═════ Data listing ═════
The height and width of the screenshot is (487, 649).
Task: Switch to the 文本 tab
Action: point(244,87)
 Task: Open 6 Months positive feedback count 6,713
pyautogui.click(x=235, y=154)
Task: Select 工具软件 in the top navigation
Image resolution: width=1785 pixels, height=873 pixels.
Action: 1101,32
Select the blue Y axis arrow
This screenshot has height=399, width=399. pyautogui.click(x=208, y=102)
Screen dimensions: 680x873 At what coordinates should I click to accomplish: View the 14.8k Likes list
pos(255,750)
═════
### What is required
Only the lines from the line with "Image resolution: width=1785" to the final line of the entries are to be returned, each exactly as written, both ends included.

### Answer to this problem
Image resolution: width=1785 pixels, height=873 pixels.
Action: 1101,32
Select the blue Y axis arrow
This screenshot has height=399, width=399. pyautogui.click(x=208, y=102)
Screen dimensions: 680x873 At what coordinates should I click to accomplish: View the 14.8k Likes list
pos(255,750)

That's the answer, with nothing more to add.